Publishers are looking for ways to make a book work for this market–which might mean that you don't get the hardcover format because it's so expensive and they're not selling very well. It's not about prestige, it's about survival, and it's smart to look at what works for the consumer. I suspect there's going to be a bigger push over this next year for downloads–publicity and marketing–because there's next to no delivery costs–there's no warehousing, no shipping, no returns. In addition, trends will determine price–something that shows up when a trend is just heating up is probably going to get a bit higher advance than something that shows up after the trend seems to have peaked or the market is glutted. It's not personal, it's not about what you, as a person, are worth. It's what the market will bear. It's probably the most difficult thing to remember.

5) Reputation helps.

We managed to pull a lot of people into our sale very early in the day because our neighborhood is considered a hot spot. (We didn't really know that, but there have been a lot of successful garage sales out here… part of it is there are lots of families here, so the sales usually have a big variety of items). We got 'em in through a reputation we hadn't quite earned yet. We kept 'em (and made a bunch of sales) because we delivered: we had a lot of merchandise cheaply priced and people kept complimenting us on what a great, organized sale we had. Lots of people said we should have another. (Over my dead body.) But at least it worked for them.

Blurbs are the same thing–the publishing business is hoping that blurbs (or reviews) up your reputation from that of "who?" to "oh, we should give them a try." It won't work, though, if you don't deliver.

6) Some things are beyond your control.

The first day, we had a ton of people and huge sales. The second day, it rained. Stormed. I think we had two people show up, and one sale for the whole day. We had, luckily, made enough money the day before to have made it worthwhile, but it almost hadn't gone that way–we had almost opted to only have the sale for Sunday, not both days. Luckily, my daughter-in-law is a lot smarter than I am and she insisted we have it both days "in case of bad weather." 

You can't help a bad economy. You can't help if a sales rep doesn't "get" your book. You can't help if a hurricane shows up the day your book is supposed to be delivered or the Anderson people park their trucks. You can't help a snowstorm, or a national tragedy. You really cannot help the decisions made in-house–these are beyond your control. You made the thing and handed them the thing–they have to sell it. Now, you might be able to nudge a few people, but the parallel would've been me putting out a few fliers in the neighborhood. Sure, I can self-promote and that may help to a certain degree, but if the publisher doesn't promote my book on a national level and my book's not available on a national level, no amount of me flogging it locally is going to increase my numbers high enough, fast enough, to make a big dent in "sell-through." If the sale were going on over a long period of time (years), word-of-mouth might spread and bigger and bigger crowds would show up–like some of those big "annual" garage sales held by entire towns, or held near (Camden?) Texas every second Saturday… but for the short-term, I can't do it all by myself. I can't control everything. 

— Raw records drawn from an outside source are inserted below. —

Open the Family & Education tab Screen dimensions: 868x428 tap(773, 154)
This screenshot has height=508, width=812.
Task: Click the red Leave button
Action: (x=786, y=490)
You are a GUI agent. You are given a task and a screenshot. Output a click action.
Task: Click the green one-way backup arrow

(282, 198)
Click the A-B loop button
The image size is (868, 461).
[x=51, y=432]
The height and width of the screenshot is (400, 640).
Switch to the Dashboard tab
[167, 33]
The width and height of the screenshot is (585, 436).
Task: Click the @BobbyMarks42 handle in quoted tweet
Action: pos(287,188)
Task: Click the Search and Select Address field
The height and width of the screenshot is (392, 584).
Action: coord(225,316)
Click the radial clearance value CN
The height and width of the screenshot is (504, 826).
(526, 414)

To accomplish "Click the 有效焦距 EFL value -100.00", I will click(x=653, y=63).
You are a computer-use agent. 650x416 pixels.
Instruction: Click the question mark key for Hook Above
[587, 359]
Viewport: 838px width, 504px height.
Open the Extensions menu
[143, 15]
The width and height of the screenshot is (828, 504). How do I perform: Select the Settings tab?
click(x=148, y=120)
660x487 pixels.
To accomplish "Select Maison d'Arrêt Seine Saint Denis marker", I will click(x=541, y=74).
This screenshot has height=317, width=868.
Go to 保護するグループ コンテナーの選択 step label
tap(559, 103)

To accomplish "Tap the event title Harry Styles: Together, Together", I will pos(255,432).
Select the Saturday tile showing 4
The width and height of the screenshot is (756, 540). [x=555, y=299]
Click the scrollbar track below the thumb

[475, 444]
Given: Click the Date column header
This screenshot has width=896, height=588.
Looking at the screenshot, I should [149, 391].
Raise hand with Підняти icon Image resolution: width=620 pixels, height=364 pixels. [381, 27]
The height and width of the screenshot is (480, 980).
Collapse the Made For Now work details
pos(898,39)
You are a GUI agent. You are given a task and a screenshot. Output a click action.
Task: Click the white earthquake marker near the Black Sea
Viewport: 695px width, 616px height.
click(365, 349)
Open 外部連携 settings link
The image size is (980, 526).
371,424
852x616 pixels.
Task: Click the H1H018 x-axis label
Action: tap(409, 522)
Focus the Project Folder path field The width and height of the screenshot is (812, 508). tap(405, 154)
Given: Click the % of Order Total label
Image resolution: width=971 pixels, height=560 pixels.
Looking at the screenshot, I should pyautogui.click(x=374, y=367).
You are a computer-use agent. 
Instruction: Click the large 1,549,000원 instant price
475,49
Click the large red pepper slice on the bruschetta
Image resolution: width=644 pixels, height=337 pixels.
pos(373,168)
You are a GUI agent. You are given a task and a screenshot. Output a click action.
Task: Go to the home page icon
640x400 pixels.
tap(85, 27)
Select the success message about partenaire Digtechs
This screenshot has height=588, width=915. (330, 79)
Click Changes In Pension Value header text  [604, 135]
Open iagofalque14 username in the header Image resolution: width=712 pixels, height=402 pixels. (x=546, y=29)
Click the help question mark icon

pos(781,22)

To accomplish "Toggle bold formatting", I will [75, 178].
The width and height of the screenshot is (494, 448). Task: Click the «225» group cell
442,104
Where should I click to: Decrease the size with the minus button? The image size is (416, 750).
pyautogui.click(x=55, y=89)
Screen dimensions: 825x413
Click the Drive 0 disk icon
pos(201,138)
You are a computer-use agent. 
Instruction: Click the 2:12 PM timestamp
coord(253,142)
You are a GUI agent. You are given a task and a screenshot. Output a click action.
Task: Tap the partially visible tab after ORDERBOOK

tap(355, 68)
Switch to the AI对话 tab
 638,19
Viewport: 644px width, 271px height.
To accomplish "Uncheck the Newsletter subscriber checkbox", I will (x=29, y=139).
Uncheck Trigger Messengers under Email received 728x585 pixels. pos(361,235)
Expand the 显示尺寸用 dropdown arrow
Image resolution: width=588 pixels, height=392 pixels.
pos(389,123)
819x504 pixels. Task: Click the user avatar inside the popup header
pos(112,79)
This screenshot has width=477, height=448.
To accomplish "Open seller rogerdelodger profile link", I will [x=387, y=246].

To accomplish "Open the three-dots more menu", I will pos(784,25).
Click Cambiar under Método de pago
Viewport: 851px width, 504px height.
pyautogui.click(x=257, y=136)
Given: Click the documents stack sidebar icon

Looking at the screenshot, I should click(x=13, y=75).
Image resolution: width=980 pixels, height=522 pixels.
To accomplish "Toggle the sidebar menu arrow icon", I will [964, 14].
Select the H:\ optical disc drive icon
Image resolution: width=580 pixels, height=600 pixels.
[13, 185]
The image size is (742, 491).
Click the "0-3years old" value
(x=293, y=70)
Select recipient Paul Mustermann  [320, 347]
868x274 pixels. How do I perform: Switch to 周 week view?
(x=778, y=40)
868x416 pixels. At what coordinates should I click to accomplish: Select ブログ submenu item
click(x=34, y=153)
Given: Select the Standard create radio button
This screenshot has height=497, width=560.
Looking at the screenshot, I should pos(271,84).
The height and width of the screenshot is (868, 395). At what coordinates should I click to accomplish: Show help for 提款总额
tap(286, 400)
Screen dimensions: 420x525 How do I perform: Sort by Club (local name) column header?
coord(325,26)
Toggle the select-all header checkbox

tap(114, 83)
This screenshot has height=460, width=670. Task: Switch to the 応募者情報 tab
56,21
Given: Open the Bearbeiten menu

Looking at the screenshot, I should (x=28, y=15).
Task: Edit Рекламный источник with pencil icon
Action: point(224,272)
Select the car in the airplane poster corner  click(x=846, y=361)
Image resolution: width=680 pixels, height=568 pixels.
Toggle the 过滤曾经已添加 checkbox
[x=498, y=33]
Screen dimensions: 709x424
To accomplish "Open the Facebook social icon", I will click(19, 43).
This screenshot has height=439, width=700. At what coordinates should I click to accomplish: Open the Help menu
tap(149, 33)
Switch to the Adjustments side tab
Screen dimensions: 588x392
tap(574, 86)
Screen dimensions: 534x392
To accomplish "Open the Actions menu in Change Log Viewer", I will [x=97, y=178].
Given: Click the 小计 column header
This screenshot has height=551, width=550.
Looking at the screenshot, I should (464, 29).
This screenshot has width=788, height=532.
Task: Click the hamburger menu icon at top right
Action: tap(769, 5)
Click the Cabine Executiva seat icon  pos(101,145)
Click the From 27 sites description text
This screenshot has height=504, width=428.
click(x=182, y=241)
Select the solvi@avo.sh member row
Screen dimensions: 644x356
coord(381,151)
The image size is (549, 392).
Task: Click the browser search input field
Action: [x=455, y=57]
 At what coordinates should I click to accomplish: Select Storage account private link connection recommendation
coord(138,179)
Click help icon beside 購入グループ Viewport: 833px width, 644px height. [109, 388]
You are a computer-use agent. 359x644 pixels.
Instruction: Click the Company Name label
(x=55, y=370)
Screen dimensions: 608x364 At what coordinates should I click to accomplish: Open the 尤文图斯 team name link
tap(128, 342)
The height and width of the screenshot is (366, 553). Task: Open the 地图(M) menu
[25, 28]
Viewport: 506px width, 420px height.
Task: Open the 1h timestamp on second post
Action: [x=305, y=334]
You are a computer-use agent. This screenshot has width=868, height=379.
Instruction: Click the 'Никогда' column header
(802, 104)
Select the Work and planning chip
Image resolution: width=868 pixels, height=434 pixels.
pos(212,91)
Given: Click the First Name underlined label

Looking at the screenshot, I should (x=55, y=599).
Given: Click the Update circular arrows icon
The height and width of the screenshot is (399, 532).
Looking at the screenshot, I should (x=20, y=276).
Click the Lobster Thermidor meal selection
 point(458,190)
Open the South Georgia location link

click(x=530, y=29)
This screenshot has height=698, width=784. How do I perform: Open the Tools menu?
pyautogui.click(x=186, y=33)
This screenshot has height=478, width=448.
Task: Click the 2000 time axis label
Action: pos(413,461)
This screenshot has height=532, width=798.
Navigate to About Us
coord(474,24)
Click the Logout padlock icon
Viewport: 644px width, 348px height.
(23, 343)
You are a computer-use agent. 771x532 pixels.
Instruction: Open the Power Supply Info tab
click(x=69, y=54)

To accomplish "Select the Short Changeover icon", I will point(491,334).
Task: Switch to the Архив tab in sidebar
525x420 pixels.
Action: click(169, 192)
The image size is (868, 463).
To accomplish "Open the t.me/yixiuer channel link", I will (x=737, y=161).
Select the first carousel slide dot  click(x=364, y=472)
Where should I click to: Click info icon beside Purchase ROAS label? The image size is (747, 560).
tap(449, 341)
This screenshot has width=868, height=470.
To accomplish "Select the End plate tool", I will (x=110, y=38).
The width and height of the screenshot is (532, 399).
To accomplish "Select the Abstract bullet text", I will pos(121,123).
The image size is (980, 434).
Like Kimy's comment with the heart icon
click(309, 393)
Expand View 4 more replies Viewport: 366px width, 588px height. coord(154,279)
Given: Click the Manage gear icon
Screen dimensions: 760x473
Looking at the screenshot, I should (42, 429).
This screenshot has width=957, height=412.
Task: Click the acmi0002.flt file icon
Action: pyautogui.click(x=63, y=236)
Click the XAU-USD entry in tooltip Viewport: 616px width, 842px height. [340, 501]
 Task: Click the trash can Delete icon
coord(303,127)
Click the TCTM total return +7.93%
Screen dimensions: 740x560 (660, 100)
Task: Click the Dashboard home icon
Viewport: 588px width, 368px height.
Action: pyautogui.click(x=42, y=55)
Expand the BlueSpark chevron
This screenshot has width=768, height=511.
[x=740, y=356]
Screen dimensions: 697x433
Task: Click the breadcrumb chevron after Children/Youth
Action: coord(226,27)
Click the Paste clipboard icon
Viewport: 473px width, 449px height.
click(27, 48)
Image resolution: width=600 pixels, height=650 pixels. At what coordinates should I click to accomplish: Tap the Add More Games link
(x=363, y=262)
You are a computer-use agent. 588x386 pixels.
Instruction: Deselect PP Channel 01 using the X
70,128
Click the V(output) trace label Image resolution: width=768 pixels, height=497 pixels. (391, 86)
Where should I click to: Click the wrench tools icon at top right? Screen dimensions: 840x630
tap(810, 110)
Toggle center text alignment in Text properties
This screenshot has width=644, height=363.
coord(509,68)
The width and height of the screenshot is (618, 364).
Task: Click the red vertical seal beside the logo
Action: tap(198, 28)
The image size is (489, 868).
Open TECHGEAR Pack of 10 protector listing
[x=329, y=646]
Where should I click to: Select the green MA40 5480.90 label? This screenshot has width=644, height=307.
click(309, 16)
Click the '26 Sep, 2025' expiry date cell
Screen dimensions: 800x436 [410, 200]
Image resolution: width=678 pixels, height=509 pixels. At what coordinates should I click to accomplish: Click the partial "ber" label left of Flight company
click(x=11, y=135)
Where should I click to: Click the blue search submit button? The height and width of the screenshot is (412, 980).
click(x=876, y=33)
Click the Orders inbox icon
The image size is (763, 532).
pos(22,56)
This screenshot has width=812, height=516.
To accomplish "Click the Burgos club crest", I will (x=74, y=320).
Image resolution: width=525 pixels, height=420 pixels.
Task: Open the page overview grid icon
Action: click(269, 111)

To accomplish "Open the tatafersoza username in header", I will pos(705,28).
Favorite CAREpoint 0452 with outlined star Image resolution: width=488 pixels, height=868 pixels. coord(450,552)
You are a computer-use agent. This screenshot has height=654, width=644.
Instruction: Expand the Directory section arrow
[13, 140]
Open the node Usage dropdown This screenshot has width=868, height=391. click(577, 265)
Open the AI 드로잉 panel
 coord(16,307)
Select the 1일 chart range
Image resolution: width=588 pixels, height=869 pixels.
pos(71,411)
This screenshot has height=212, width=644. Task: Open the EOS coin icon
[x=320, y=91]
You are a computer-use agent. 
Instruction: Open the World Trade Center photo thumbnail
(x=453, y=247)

Sometimes, the wisest thing is to sell what you can, look at the rest, realize it is what it is (maybe it's a practice novel, maybe it's your third practice novel), and move on. 

7) There's always stuff left over.

It will surprise you what doesn't sell. You'll be convinced certain items are going to fly off the tables–maybe because it was a popular item when you bought it new, or it's in great condition now (and at such a cheap price), or it's just so cool, of course people are going to want it. You're going to have stuff that fills a niche and you know for a fact people are looking for that type of niche item, and yet, when the day is done, there will be stuff left on your table, picked over, and you'll wonder why. Did you price it too high? Did you not put it in a prominent enough place? Did you put it next to something that overshadowed it?

Who the hell knows?

In publishing, it's a "best guess" business. People are trying to gauge what everyone's going to want in the future based off what they wanted in the past. Except as humans, we don't want to have the same exact experience day in and day out for the rest of our lives–we want something new. Different. Maybe not too different. Predicting that is not an exact science. And if you happen to send in a space-alien-time-travel-love-story right after the editor just had to remainder a rather large order of her previous space-alien-time-travel-love-stories, she's probably not going to be able to convince a publisher to take a chance on yours. If she just had a significant other who was rather space-alien-like dump her for a younger, hotter similarly-looking-space-alien-tart, then she may be turned off space alien love stories for months, and no matter how good yours was, it didn't stand a chance. Someone else, somewhere else, may snap it up. The things that did not sell at my garage sale? We donated to the Battered Women's Shelter, and you know what they're going to do? Sell those items in their stores. They figure someone, eventually, will buy the stuff. Who knows, they could be right.

Which circles back around to rule number one: it's not personal. 


Okay, those are the big parallels… are there others I've missed? 


Valentine’s Day, 14 Things.

By Cornelia Read

So I was going to write part two of my writing and craziness post, on depression, and then realized, “oh, shit, it’s Valentine’s Day.”

Valentine

And figured, hey, for those of you all psyched for today, who needs a downer post, and for the rest of us, why rub it in?

Herewith, instead, I offer you fourteen things for Valentine’s Day, whether your love is requited, or not.

Piaf nouveau:

Once more, with ukelele:

Bling, baby:

Lithuanians and Letts do it:

A youngun with some real pipes on her:

The Billie, the Best:

See if I care:

La Divina:

Fred:

Nothin’ says lovin’ like Lily Von Shtupp:

Girl-on-girl action:

A brand-new recipe:

That baby talk:

How lovely it was:

So long, and

Heart

The Absconding Pen, And Other Tour Stories

by JT Ellison

Well, hi! Happy Friday the 13! Long time no blog, I know. I've missed y'all, so forgive me if this is more chatty than educational today.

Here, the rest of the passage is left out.